### What you will do
In the records below, begin at the line that has "Click the Flatten tool" and stop after the line that has "Open 'Fashion lightweight"; quote those lines verbatim and nothing more.

### Dataset extract
::::

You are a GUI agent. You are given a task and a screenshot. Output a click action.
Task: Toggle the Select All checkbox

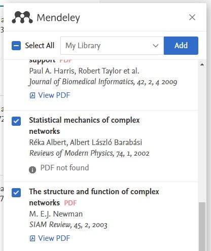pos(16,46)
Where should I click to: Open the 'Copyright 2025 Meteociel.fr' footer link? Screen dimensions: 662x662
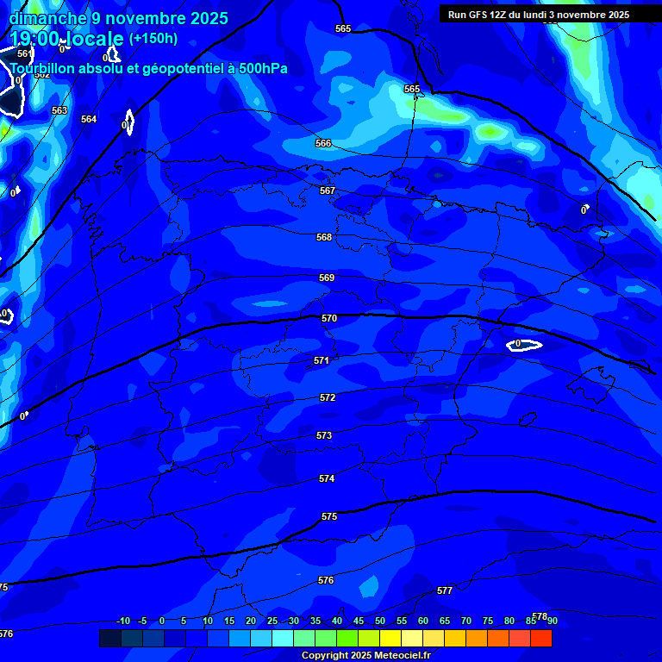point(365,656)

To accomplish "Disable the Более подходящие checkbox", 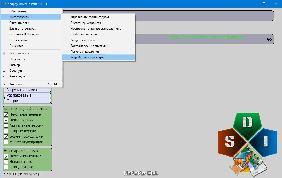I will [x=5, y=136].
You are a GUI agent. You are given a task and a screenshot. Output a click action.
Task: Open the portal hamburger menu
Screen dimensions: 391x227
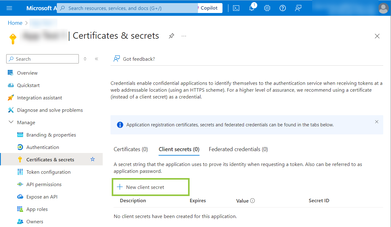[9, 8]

::::

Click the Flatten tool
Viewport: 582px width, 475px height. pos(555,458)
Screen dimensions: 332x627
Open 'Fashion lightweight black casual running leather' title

::::

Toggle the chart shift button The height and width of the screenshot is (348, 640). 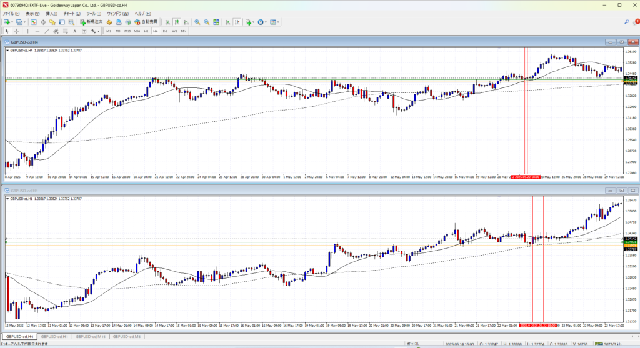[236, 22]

::::

### Output of the exercise
Click the Flatten tool
Viewport: 582px width, 475px height. pos(555,458)
Screen dimensions: 332x627
Open 'Fashion lightweight black casual running leather' title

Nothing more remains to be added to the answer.